Task goal: Once you have found the line with "Click the Hu Wei author name link" in the records below, retype it and every line after it to the end exactly, with no pictures and nothing more.

*** Material for this task ***

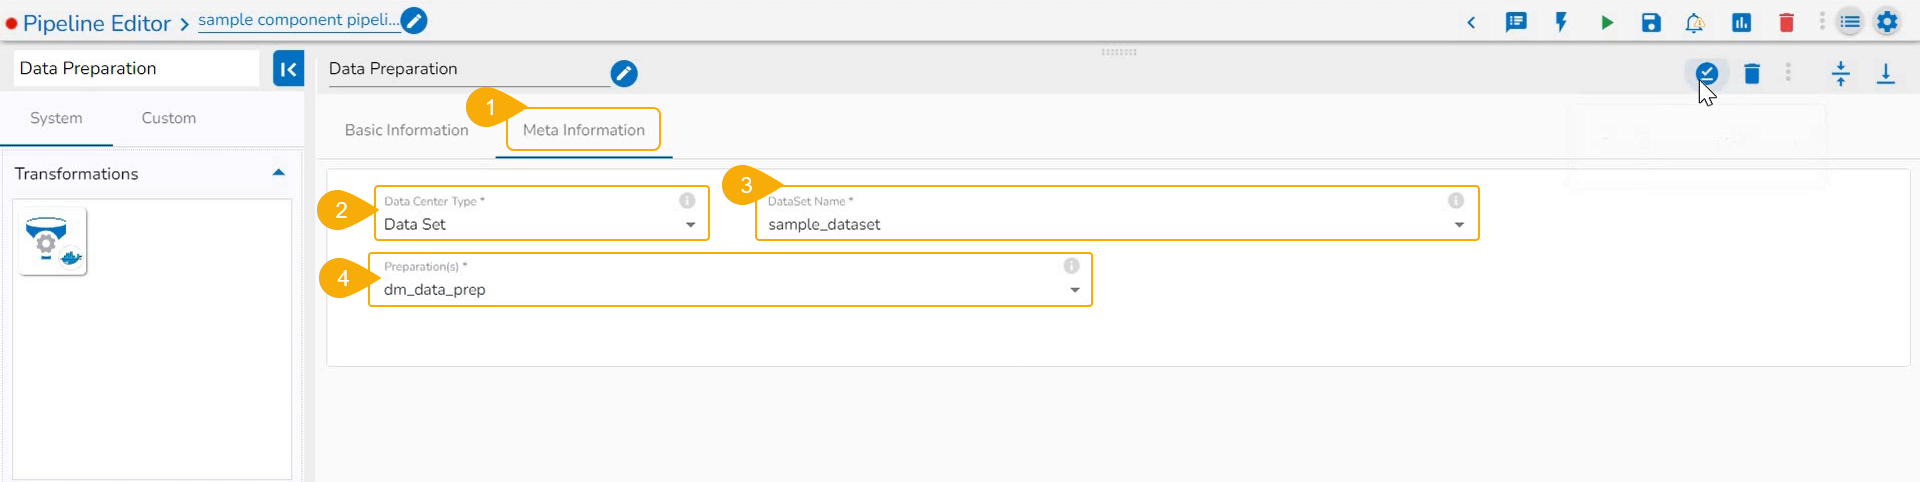Open the pipeline comments chat icon
This screenshot has width=1920, height=482.
click(1516, 22)
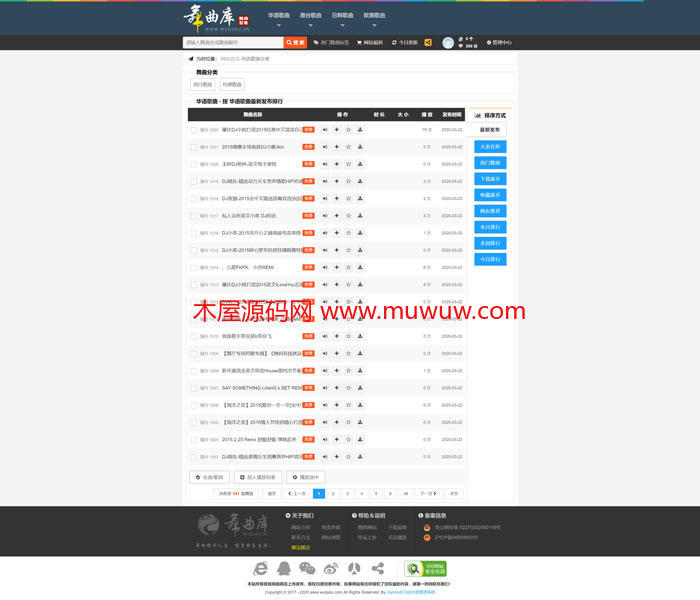The height and width of the screenshot is (600, 700).
Task: Open the 日韩歌曲 nav menu item
Action: click(x=342, y=16)
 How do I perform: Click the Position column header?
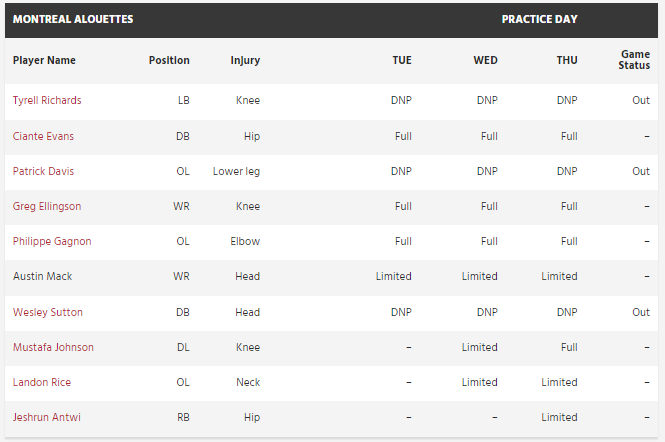(169, 60)
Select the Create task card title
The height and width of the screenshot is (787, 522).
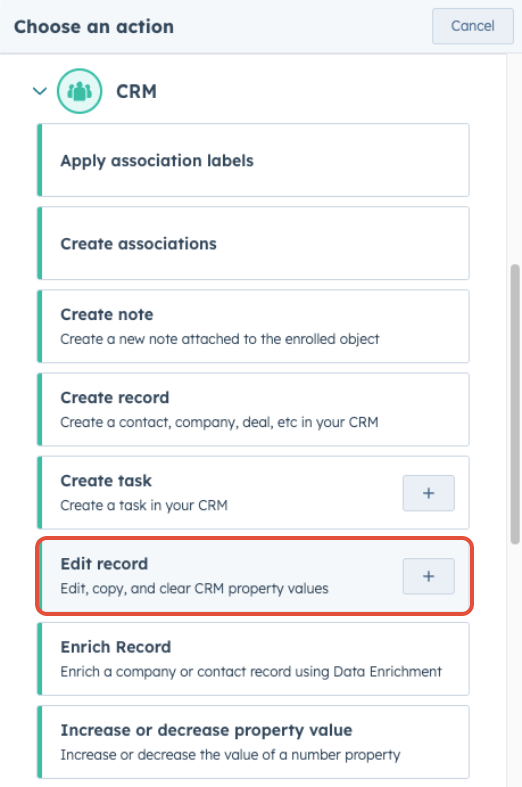106,481
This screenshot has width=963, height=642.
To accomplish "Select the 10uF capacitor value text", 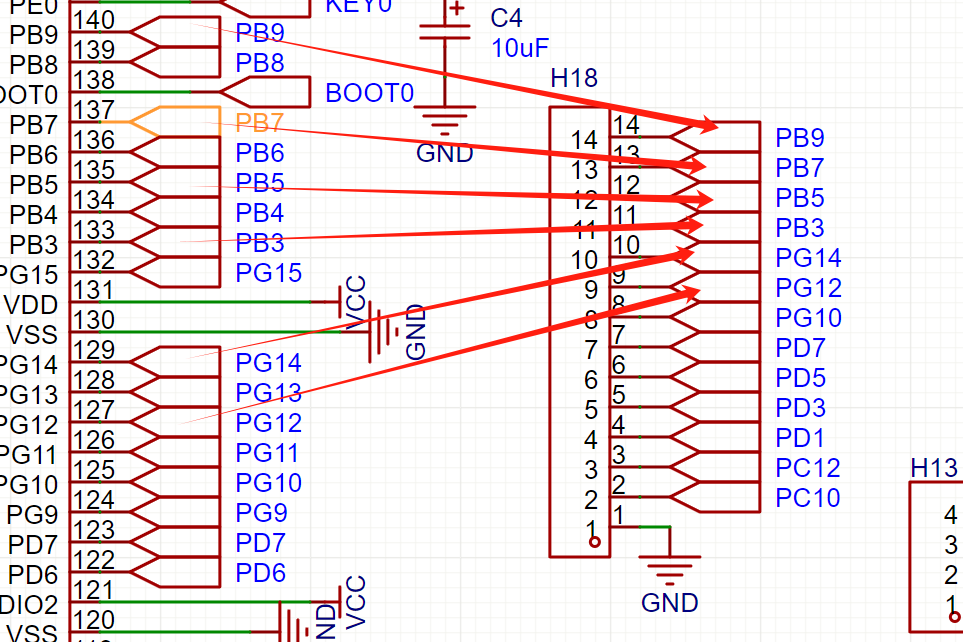I will (x=518, y=48).
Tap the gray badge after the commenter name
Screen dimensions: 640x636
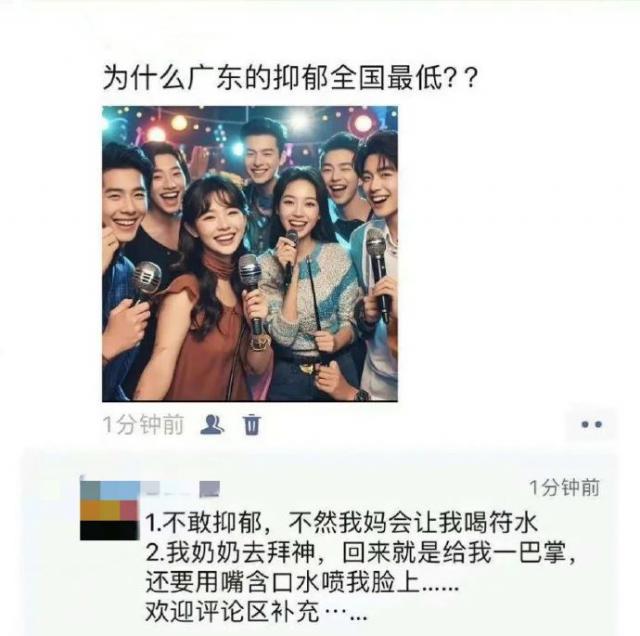pyautogui.click(x=210, y=489)
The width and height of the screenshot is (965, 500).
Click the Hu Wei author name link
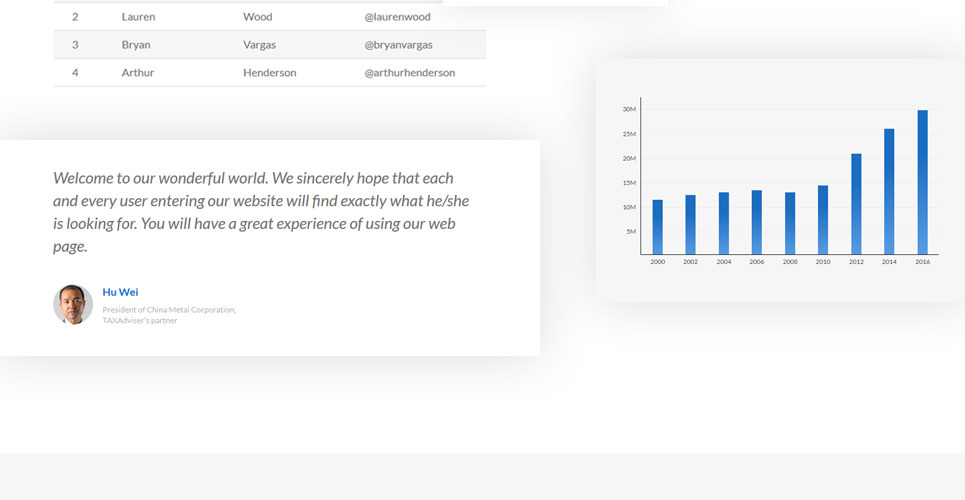[120, 292]
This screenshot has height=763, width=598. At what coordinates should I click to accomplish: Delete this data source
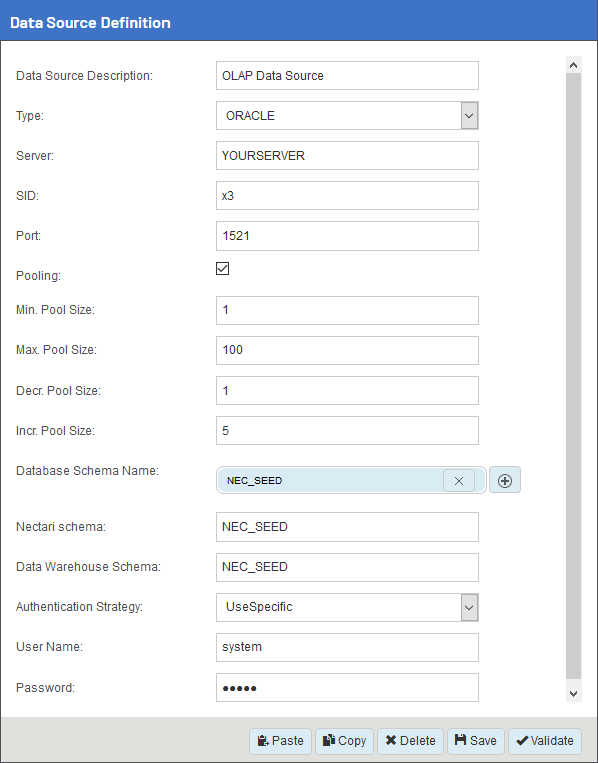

***

Answer to this problem:
Click the Hu Wei author name link
[120, 292]
This screenshot has height=763, width=598. At what coordinates should I click to accomplish: Delete this data source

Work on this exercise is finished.